- _Quoted text_:
_ _ _ _ _

On Aug. 8, the New York Times reported that Japanese officials withheld information about the scope of the nuclear disaster that struck the Fukushima Daiichi power plant this March. Computer forecasts that showed radioactive fallout billowing toward thousands of citizens who had been evacuated to the district of Tsushima were kept quiet by Tokyo in order to avoid enlarging the evacuation zone -- and opening up the politically powerful nuclear industry to further scrutiny. But the coverup, which was tantamount to "murder," according to one resident quoted in the article, is hardly the first time a government swept damning evidence under the rug in order to downplay a catastrophe.

_ _ _ _ _

- _Available records_:
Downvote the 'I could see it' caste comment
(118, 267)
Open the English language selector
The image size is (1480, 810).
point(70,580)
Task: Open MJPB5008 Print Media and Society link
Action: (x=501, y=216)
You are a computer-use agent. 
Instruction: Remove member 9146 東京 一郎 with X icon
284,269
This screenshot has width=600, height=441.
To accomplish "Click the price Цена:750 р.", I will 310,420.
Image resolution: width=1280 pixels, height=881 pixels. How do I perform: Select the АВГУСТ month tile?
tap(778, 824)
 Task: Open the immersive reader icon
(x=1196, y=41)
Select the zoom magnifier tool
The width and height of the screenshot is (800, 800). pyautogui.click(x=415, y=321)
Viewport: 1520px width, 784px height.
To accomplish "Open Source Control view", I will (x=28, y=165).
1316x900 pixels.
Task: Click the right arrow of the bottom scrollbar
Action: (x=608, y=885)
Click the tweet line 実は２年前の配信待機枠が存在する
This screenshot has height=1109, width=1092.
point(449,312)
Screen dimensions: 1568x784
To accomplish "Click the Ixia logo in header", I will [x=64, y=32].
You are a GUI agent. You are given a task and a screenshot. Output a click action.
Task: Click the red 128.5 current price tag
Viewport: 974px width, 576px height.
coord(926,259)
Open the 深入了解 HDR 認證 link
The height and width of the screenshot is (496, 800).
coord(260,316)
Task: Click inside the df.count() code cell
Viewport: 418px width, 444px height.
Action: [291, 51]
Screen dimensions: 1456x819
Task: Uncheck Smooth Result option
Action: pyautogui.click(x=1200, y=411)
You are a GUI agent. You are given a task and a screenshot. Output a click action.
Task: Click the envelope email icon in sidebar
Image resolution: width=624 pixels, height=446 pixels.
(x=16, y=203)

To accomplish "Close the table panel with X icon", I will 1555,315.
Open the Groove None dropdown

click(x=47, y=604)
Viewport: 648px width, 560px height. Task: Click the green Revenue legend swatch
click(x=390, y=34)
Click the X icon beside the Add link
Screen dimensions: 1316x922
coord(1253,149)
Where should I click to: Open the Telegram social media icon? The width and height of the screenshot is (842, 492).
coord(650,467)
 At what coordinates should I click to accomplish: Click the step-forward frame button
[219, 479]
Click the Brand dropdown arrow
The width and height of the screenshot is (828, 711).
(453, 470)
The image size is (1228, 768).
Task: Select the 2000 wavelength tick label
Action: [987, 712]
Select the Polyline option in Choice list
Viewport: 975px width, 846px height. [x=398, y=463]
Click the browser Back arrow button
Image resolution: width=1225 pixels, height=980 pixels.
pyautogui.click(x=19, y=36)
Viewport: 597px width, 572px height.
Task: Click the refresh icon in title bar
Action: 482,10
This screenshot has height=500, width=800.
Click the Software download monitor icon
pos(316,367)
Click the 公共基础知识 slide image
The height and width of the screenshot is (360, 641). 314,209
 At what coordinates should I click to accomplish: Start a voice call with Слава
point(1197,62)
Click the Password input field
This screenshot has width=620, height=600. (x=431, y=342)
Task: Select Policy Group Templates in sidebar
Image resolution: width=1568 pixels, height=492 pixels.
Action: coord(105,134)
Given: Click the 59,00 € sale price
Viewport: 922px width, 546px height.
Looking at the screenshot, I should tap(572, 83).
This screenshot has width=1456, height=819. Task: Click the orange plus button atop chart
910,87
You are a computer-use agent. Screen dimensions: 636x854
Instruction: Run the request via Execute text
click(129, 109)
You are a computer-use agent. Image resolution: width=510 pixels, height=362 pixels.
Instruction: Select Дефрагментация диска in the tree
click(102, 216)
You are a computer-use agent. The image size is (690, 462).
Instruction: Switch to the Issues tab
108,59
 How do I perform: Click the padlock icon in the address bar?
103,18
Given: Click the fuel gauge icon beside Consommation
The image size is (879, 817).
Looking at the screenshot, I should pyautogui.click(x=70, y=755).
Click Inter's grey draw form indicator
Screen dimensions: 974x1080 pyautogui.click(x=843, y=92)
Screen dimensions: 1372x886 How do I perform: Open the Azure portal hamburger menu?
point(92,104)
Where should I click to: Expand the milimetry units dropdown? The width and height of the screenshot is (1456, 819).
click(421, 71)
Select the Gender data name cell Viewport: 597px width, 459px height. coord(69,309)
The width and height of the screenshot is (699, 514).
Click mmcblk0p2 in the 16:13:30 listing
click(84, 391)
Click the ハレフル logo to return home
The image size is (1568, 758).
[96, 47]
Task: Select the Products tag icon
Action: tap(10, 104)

_ _ _ _ _

- _Short problem A_: In the passage on the Fukushima disaster, to which district had the evacuated citizens been moved?
- _Short problem B_: Reproduce the lines in the records starting at the one that contains "Screen dimensions: 1568x784" and ending at the one that contains "will [x=64, y=32].".

- _Exercise response A_: Tsushima

- _Exercise response B_:
Screen dimensions: 1568x784
To accomplish "Click the Ixia logo in header", I will [x=64, y=32].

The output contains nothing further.